Firstly, I feel it is clear that we should get smarter about surnames. Biographical articles are created at a rate of hundreds every day. These include some of the most problematical articles of all, when it comes to: stubbiness (yet another bass guitarist in a virtually unknown band); poor writing style; lack of good sources; copyvio; potential defamation and intrusion; vanity, hoaxes and other detrimental things. A notional worst 10% of articles on the English Wikipedia would probably contain a high proportion of such pages.
So, main point, searching out and listing articles by surname has the prime virtue of making navigation to our 'dark matter' or near-orphans much more easy and likely.

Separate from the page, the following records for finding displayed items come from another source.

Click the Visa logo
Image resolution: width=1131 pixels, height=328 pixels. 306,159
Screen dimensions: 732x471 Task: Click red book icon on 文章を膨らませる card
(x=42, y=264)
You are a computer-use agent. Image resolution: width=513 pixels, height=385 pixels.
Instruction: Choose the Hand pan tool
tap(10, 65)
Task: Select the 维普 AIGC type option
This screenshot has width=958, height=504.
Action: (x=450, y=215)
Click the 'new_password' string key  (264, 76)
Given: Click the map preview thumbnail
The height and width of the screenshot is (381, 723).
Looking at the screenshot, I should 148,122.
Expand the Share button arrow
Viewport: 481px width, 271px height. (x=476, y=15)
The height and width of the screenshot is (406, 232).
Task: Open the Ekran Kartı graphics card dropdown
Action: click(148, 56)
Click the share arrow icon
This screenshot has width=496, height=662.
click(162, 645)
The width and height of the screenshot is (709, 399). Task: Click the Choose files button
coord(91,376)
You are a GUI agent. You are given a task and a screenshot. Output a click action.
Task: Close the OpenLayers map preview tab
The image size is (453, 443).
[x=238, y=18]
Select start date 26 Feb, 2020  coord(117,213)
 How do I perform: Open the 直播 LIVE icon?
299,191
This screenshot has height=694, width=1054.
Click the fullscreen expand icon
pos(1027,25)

But if you go into it, as I have been doing in 2006, you see issues that are not helpful. For example whether a surname, say out of the 1000 most common, has indeed a dedicated page seems to be pretty much a random thing. And if there is such a page, it may be several years maintenance short of being complete. I have no solution to the maintenance issue, other than to note that raising the profile of surnames will help, and that where lists do exist there are editors who will find them and add to them incrementally. It's the usual situation, that there is inertia to overcome, and if [[Jamison]] doesn't exist, it may continue not to exist. (It does now, but [[Jamieson]] doesn't.)
This may not be the most fascinating discussion for all, but for me it does go to the heart of one big issue: what can be done to make the English Wikipedia have more the look-and-feel of a finished product? I think good lists by surname do give that impression, that reference material is here and has been worked over.

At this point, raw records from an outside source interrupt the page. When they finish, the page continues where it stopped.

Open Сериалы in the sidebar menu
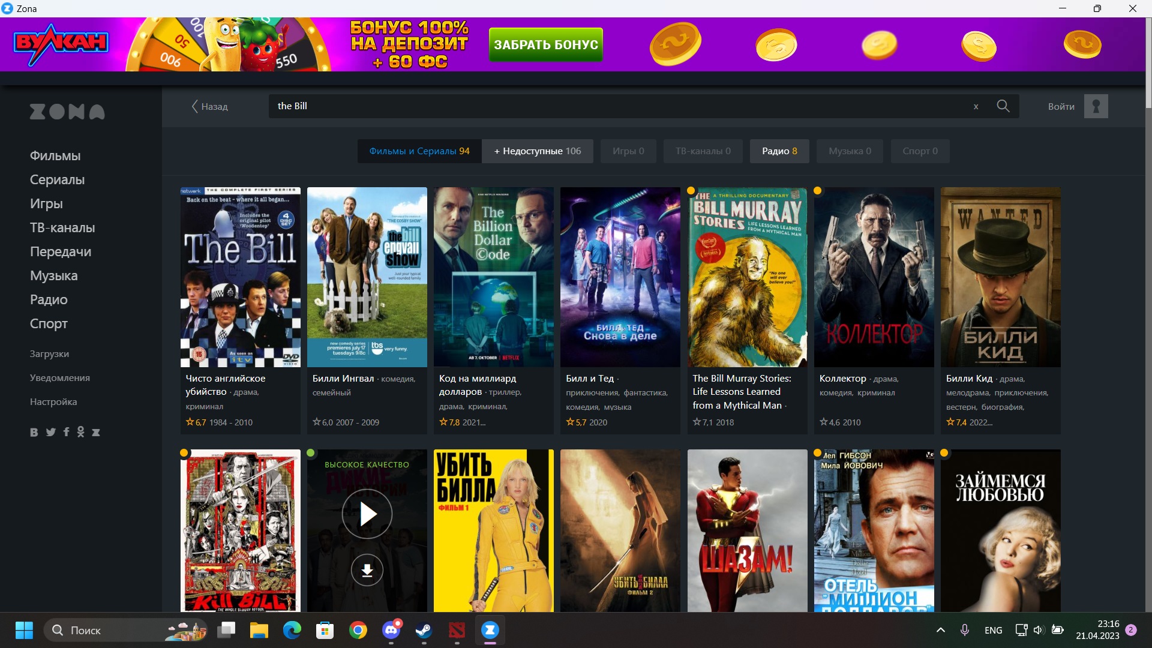The width and height of the screenshot is (1152, 648). point(57,179)
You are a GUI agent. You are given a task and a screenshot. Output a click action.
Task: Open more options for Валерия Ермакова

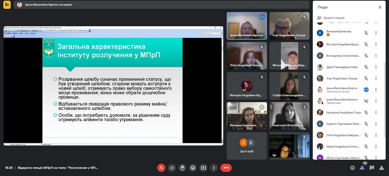[x=376, y=33]
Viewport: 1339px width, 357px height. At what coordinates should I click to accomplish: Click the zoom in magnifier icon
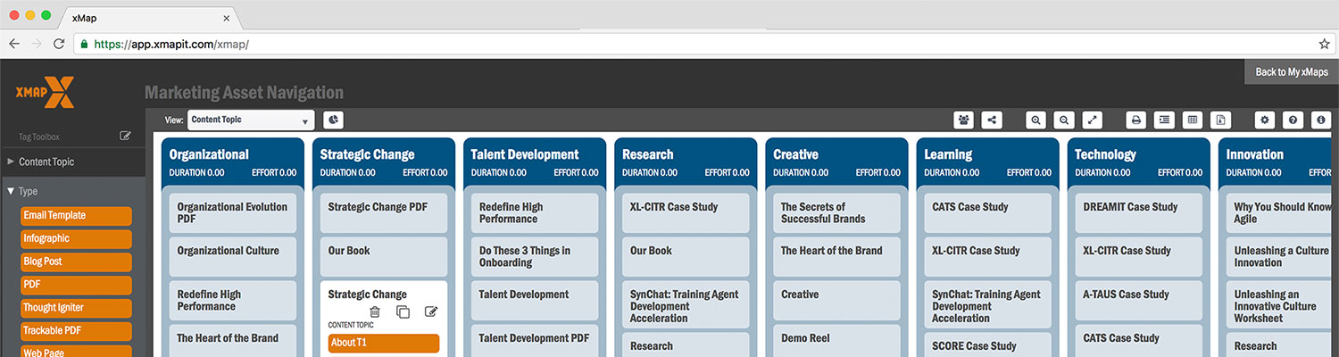(1035, 120)
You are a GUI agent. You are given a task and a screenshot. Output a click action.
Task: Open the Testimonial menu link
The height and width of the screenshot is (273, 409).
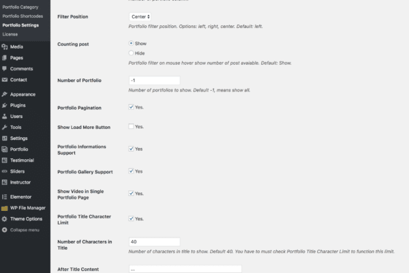tap(22, 160)
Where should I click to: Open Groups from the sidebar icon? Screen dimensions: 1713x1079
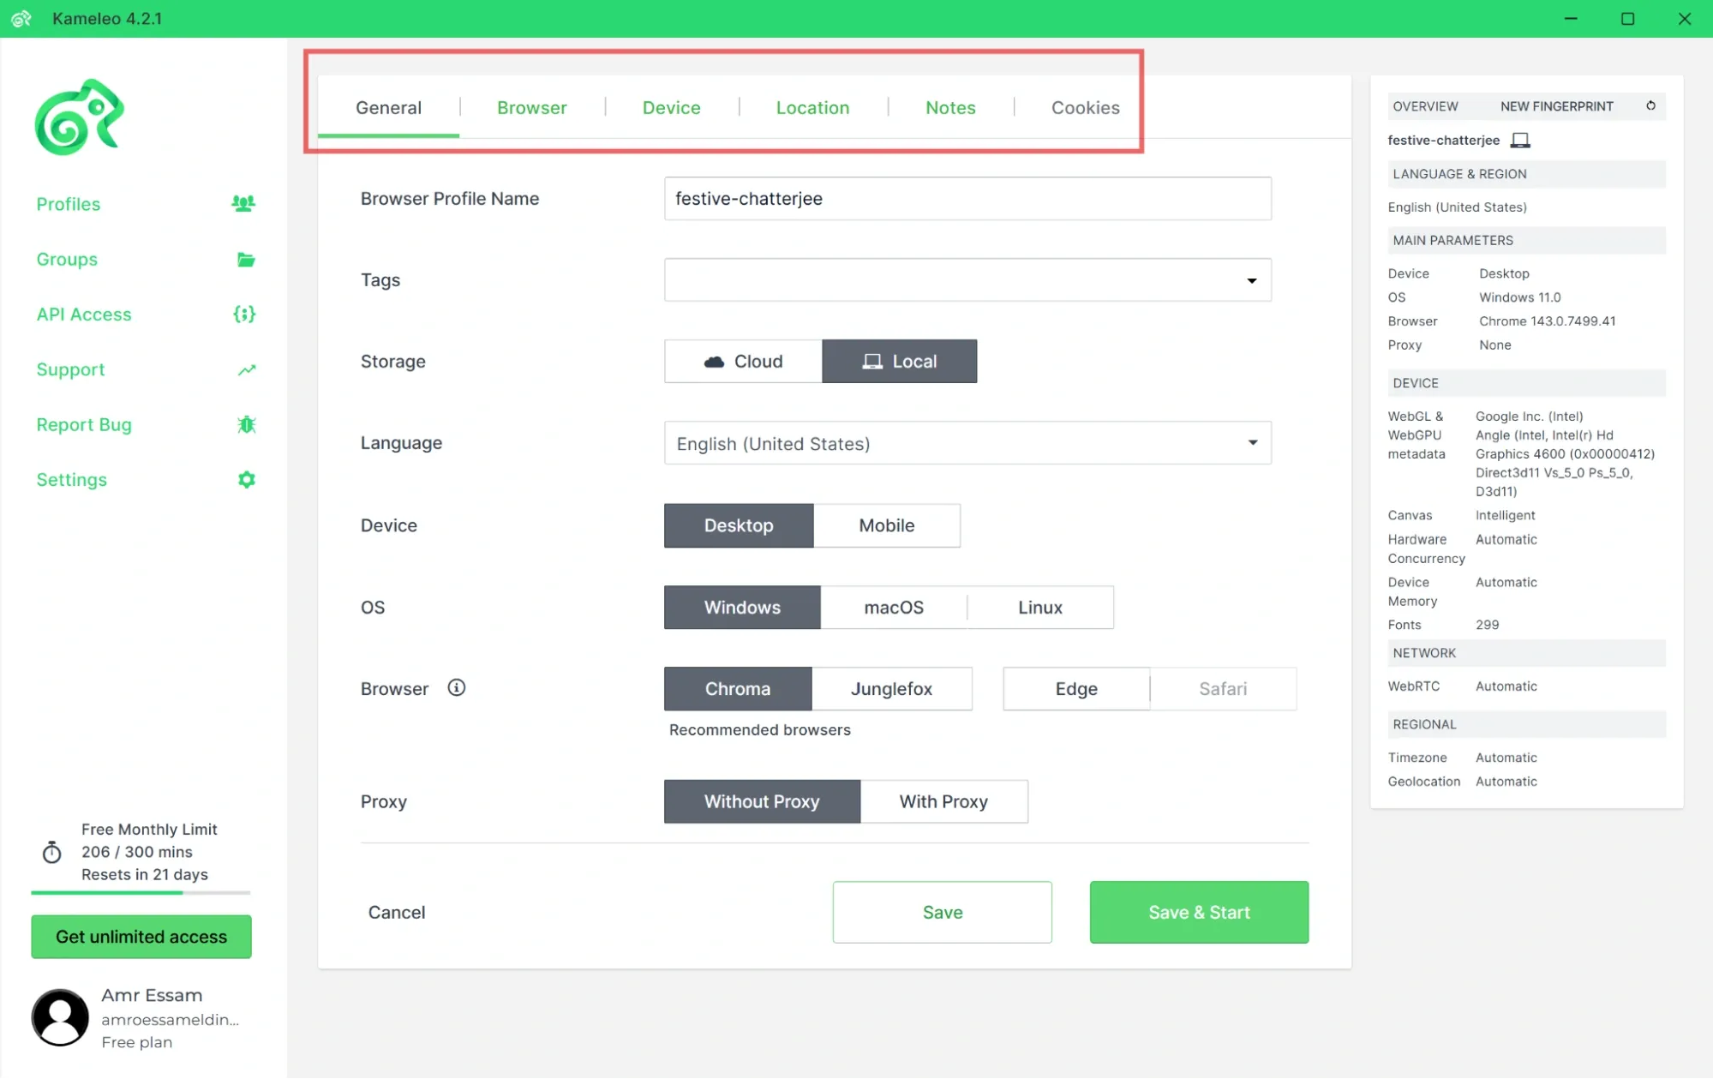(x=245, y=259)
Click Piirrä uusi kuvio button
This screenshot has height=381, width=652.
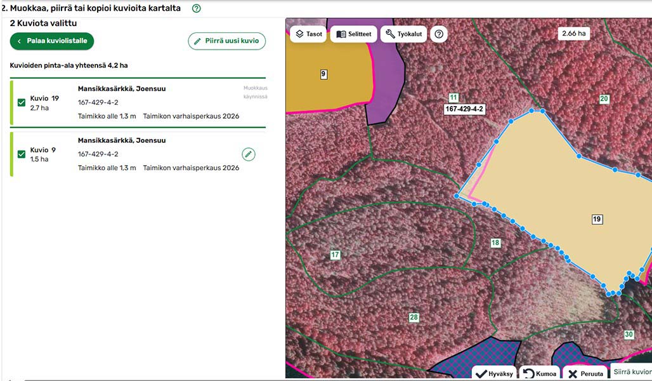226,41
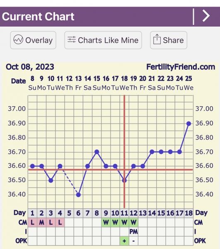Click the W cervical mucus cell on day 9
Image resolution: width=220 pixels, height=249 pixels.
(x=106, y=222)
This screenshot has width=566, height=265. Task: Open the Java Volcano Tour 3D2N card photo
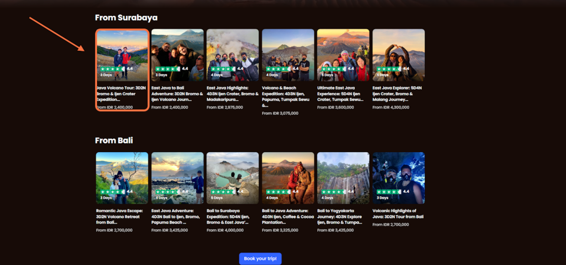tap(122, 50)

What would be great would be to have a standard format for a surname page. As usual, standardisation can lead to some future automation. But it would solve a bunch of niggling issues I'm going to outline
- It seems that the historic accident, that 40000 pages on U.S. places were created early on, has rather skewed perceptions (as if the Johnson City dab issue was more important than the Johnson surname dab issue). That is not right, but many, many pages still start off disambiguating places named after people called X, when the more obvious thing is the people called X.
- Generally speaking, subordinating surname dab pages to [[Wikipedia:Manual of Style (disambiguation pages)]] seems the wrong way to go. I have issues with what the MoS says about piping (don't - but how can that be right for readability of long lists?), about subdisambiguation (I want all the John Smiths on the Smith page, rather than elsewhere, though in two places seems right to me, not merging). And probably a few more things, that get taken too prescriptively.

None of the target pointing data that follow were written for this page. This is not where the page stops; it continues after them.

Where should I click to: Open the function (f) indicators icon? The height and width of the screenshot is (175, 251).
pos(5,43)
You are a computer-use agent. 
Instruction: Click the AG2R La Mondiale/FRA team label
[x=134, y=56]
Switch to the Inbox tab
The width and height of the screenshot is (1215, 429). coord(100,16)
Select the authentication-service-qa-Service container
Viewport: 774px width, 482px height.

The fact is that dab pages in general are never going to be neat and tidy: it's a catch-all idea. Surname dab pages on the other hand should be important reference pages, for example for someone wondering which Watson was a sixteenth century commentator on Senecan drama (Thomas, as I found a couple of days ago).
Some fresh thinking, taking into account the current balance and trend of articles on the site, seems urgently needed.